**YOUR OBJECTIVE**
In the material below, list every line carrying the string "column".

**SOURCE MATERIAL**
# # # # # # #
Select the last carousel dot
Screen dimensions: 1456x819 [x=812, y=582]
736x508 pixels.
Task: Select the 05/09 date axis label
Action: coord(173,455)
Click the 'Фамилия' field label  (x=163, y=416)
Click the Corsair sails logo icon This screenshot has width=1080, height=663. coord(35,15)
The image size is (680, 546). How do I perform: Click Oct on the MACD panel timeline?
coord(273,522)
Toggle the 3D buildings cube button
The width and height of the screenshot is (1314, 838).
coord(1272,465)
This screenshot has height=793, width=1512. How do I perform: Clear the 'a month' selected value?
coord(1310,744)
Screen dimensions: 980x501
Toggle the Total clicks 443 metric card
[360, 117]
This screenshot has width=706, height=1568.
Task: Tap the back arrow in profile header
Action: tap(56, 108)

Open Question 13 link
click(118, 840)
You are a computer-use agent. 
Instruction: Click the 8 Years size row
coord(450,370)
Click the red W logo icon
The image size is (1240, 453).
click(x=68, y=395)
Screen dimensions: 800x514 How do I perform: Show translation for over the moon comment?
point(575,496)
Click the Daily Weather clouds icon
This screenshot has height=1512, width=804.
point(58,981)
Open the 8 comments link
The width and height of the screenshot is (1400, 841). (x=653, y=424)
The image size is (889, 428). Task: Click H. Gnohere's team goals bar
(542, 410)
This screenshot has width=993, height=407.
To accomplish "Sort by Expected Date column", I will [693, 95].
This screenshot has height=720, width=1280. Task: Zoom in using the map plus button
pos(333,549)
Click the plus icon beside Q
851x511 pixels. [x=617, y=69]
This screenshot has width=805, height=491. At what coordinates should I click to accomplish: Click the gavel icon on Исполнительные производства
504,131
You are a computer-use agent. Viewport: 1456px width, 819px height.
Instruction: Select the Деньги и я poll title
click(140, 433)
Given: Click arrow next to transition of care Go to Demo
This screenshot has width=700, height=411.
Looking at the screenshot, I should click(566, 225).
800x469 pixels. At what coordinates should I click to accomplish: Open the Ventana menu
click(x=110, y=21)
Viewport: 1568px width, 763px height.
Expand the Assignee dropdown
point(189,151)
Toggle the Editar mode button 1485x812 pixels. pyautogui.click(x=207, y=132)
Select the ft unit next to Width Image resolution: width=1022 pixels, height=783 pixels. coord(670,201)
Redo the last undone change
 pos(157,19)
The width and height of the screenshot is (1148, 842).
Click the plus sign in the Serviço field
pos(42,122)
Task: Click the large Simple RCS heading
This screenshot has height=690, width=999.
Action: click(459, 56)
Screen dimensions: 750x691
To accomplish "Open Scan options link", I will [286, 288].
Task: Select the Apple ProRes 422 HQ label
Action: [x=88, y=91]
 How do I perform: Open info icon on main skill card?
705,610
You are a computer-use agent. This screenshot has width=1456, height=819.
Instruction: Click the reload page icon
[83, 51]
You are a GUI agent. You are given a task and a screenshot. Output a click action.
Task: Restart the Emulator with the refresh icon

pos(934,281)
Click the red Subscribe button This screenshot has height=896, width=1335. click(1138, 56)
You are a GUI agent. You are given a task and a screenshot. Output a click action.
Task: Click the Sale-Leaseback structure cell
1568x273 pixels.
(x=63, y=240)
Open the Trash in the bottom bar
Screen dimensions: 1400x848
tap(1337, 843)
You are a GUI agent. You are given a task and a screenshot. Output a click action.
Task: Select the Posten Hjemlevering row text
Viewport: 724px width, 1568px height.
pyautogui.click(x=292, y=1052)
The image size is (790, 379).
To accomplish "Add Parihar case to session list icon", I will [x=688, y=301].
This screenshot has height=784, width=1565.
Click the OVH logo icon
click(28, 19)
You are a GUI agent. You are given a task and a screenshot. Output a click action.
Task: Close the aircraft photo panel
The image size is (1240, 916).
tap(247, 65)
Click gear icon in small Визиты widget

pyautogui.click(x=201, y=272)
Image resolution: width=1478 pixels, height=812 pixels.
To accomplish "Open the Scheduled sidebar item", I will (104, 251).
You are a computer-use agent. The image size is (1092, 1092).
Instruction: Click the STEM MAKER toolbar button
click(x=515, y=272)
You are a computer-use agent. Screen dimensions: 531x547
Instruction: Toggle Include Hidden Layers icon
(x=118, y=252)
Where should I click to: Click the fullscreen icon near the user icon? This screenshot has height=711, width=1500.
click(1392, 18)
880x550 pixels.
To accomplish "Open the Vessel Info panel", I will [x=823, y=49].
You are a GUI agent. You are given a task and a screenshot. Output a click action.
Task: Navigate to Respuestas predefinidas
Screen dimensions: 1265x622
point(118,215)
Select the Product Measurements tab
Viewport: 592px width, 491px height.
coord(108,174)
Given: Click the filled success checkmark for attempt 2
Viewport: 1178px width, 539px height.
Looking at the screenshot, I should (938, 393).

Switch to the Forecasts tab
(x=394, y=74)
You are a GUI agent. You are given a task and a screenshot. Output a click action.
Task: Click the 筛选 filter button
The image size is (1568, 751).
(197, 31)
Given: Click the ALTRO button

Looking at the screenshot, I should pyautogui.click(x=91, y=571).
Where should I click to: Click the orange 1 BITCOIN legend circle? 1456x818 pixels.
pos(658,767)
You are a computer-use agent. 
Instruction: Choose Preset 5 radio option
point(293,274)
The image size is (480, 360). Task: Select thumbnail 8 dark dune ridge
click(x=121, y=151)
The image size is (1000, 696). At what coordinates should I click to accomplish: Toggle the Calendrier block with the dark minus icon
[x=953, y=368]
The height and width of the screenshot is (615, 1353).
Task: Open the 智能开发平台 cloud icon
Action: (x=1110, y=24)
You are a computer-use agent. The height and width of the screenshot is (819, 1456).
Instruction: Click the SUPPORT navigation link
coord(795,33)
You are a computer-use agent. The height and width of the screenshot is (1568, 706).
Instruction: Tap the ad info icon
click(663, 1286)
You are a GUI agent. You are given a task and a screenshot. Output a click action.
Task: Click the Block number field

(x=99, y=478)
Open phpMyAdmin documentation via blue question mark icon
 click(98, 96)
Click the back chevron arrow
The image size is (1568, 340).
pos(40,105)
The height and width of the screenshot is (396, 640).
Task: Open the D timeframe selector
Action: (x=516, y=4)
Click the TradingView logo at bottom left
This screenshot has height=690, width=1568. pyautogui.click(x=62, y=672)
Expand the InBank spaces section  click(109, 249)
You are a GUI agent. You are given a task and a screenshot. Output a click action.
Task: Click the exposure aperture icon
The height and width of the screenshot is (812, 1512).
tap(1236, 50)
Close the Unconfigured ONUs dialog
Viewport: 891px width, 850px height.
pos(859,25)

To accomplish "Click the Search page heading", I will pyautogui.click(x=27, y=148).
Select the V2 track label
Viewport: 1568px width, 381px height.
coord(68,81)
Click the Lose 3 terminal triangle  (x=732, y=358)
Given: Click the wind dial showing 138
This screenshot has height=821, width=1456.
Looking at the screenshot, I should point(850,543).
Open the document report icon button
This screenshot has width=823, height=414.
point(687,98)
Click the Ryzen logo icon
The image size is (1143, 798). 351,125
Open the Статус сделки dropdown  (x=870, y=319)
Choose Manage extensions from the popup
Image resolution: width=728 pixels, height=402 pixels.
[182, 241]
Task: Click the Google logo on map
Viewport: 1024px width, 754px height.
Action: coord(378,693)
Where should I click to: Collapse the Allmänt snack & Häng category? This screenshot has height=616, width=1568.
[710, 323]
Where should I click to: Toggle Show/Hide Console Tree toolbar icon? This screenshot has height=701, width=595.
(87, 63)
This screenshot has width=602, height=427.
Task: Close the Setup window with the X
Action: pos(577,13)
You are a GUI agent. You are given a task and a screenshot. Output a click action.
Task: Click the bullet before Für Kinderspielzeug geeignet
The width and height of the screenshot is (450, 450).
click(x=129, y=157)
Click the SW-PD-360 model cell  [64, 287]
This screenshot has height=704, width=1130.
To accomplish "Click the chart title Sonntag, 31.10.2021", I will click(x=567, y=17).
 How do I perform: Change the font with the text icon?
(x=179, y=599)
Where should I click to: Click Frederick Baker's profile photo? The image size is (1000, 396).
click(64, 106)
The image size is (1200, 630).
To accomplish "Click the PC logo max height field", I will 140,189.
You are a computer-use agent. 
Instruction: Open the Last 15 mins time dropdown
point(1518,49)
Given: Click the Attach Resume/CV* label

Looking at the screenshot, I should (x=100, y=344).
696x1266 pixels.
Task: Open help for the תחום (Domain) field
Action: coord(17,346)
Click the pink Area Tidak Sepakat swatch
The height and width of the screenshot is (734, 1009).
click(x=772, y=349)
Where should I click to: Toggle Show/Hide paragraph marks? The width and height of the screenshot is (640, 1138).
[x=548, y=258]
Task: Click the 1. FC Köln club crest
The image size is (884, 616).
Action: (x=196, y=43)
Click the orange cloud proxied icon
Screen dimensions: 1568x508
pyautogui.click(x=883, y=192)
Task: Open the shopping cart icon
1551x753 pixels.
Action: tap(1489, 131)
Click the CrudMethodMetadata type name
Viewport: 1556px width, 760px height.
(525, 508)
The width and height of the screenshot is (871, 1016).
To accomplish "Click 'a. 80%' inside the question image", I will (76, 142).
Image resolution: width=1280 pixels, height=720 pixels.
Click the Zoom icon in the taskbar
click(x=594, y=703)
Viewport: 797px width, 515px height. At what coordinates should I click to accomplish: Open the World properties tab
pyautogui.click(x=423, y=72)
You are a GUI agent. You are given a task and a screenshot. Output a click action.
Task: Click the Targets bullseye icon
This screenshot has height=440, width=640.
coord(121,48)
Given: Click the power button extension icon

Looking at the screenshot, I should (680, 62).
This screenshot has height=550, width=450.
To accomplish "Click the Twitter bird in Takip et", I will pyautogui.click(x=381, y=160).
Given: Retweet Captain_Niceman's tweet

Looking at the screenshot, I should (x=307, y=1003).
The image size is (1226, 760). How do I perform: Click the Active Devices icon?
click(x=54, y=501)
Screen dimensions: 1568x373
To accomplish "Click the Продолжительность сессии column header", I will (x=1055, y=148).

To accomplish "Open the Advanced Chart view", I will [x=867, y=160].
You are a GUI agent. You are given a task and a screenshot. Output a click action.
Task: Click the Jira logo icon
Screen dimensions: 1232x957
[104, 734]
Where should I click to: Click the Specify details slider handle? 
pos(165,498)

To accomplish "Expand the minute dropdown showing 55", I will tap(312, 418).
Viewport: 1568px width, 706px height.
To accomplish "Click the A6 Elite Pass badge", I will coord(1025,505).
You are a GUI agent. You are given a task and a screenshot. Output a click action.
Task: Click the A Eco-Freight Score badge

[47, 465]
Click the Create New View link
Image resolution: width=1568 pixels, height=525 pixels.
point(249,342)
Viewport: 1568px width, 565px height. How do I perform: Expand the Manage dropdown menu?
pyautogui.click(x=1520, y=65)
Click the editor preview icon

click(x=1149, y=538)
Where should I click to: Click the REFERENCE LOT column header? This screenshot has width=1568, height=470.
# # # # # # #
**RESULT FOR THIS TASK**
To accomplish "Sort by Expected Date column", I will [693, 95].
To accomplish "Click the Продолжительность сессии column header", I will (x=1055, y=148).
Where should I click to: Click the REFERENCE LOT column header? This screenshot has width=1568, height=470.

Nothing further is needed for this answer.